ECE2023 Eposter Presentations Late Breaking (91 abstracts)
1General Hospital Niksic, Department of Endocrinology, Niksic, Montenegro, 2Clinical Centre of Montenegro, Department of Endocrinology, Podgorica, Montenegro
The incidence of well differentiated thyroid carcinoma (TC), mostly papillary, is higher among patients with primary hyperparathyroidism (PHPT) compared to the general population, despite the similar frequency of thyroid nodules. The link between TC and Hashimoto thyroiditis (HT) is attributed to chronic inflammation, but the molecular association is poorly undestood. Herein, we explore the possible interplay between HT, PHPT and papillary TC through a case report and a literature review. A 49-year-old female patient underwent right superior parathyroidectomy due to primary hyperparathyroidism and a total thyroidectomy because of a suspicious nodule.

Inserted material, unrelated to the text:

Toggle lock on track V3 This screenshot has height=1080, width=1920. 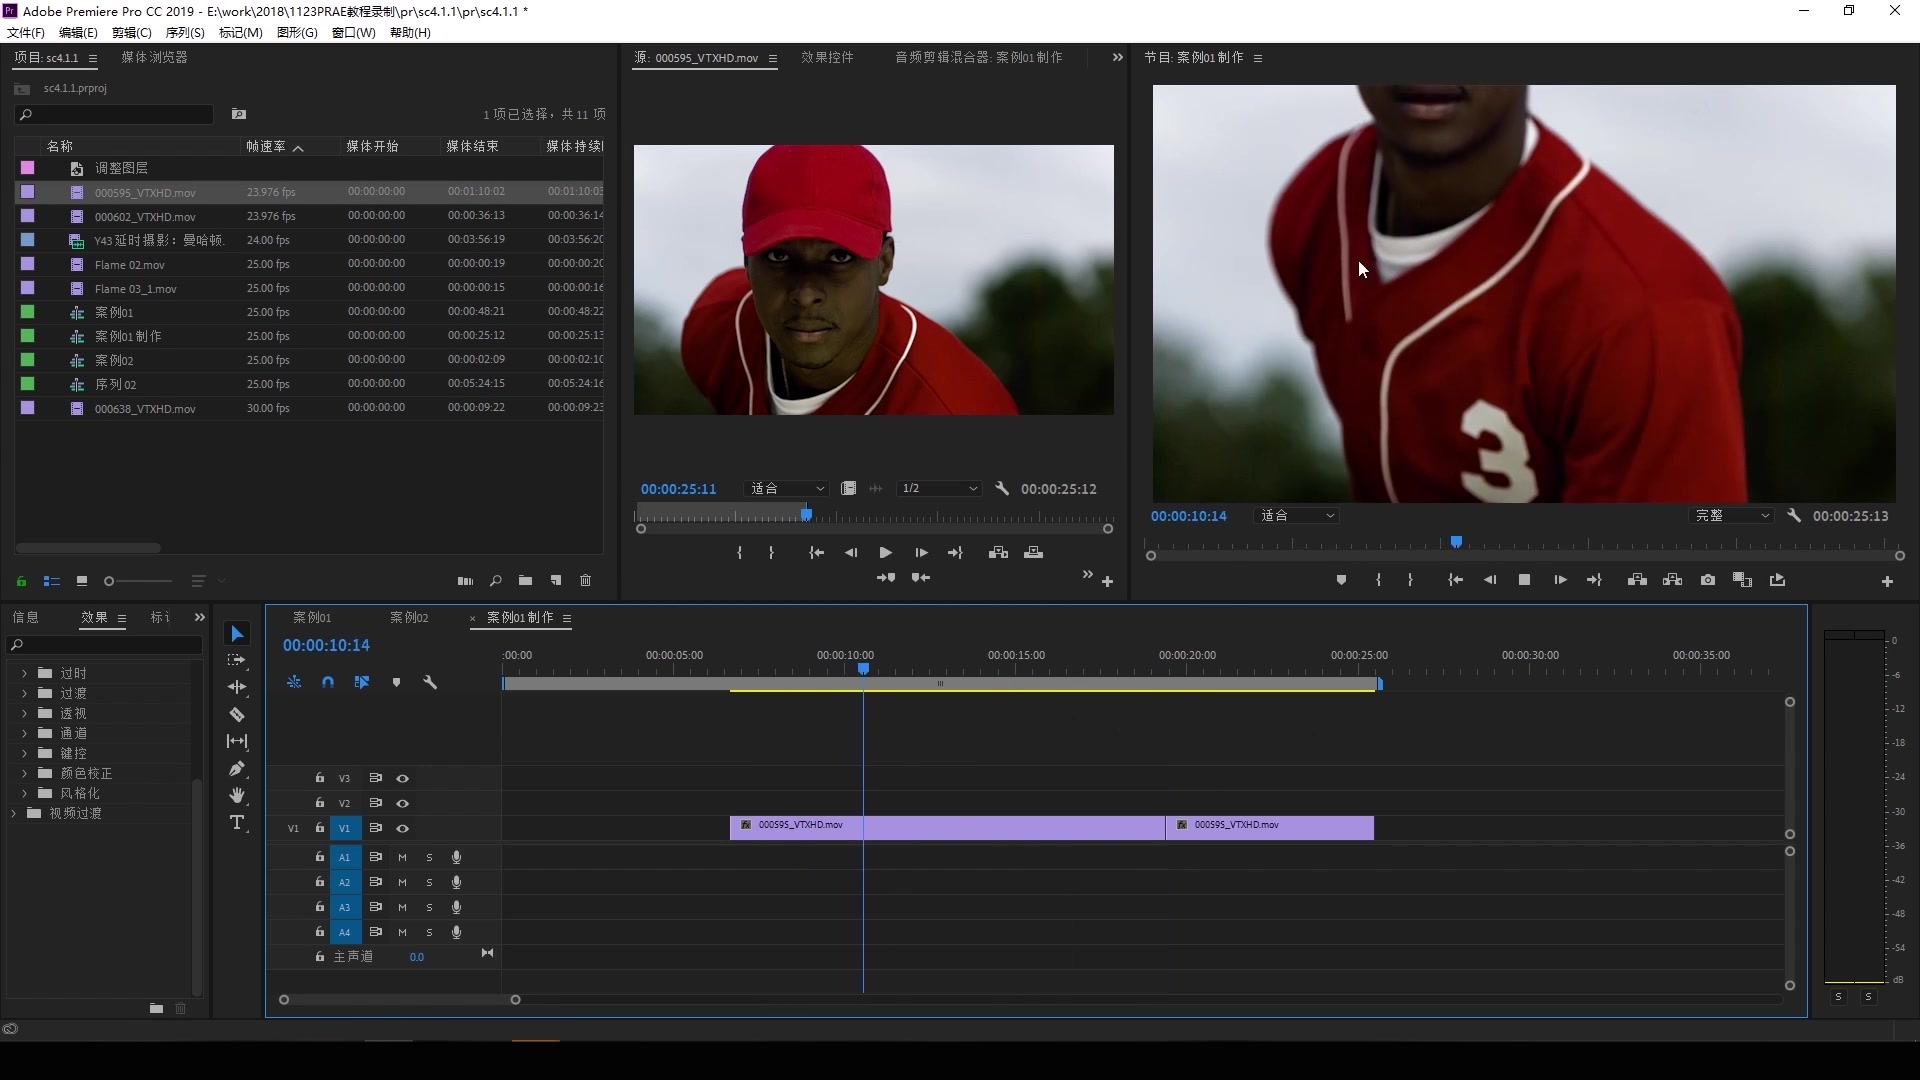tap(320, 778)
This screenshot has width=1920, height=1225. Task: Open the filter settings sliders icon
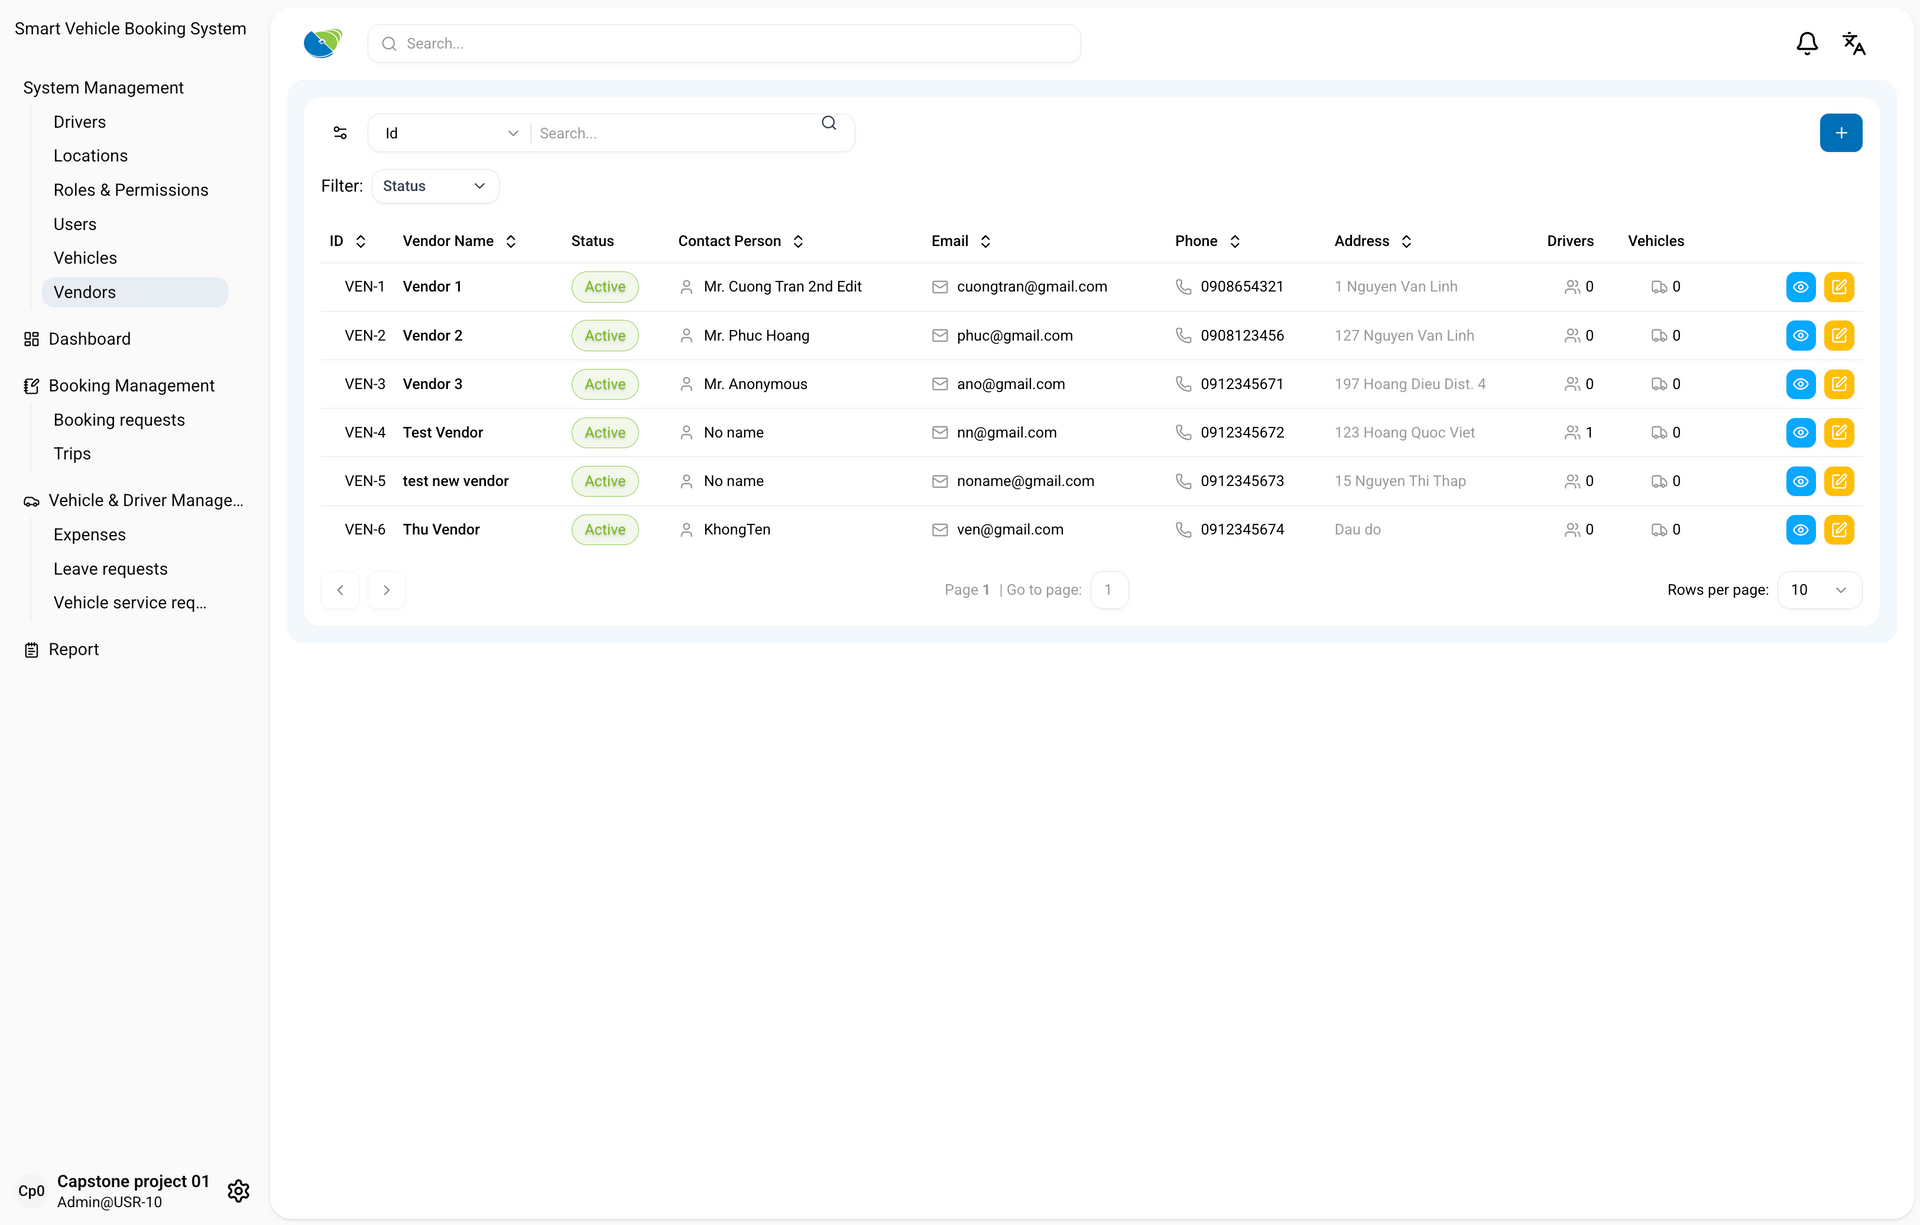click(340, 133)
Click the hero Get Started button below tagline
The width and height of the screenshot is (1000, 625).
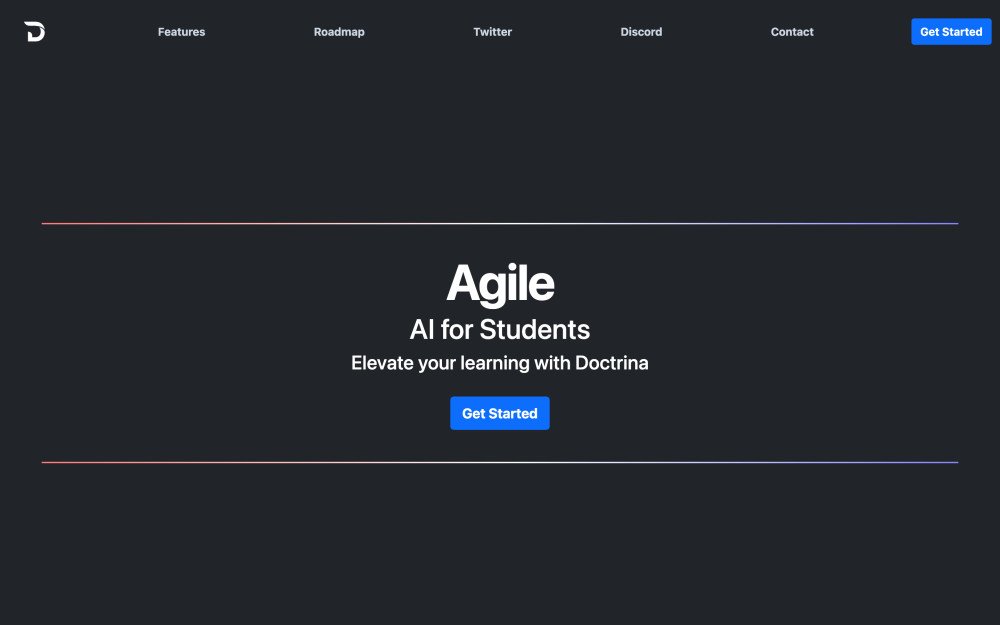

Histopathological findings were consisted of concomitant parathyroid adenoma and 2 mm papillary thyroid microcarcinoma with Hürthle cell features whereas the remaining tissue of the thyroid showed a typical pattern of HT. No capsular infiltration was detected neither the pathological lymph nodules. Postoperatively, TSH suppressive therapy was administered. Patient with PHPT should be closely monitored for the thyroid nodule on ultrasound, particularly if they have HT. The need of fine-needle aspiration (FNA) and cytological analysis of the suspected subcentimeter nodules in this setting is still to be clarified. Vice versa, when preparing for thyroidectomy, a serum calcium and parathyroid hormone should be measured. This preoperative screening can be a useful tool for detecting possible concomitant lesions and reducing reoperations and further complications.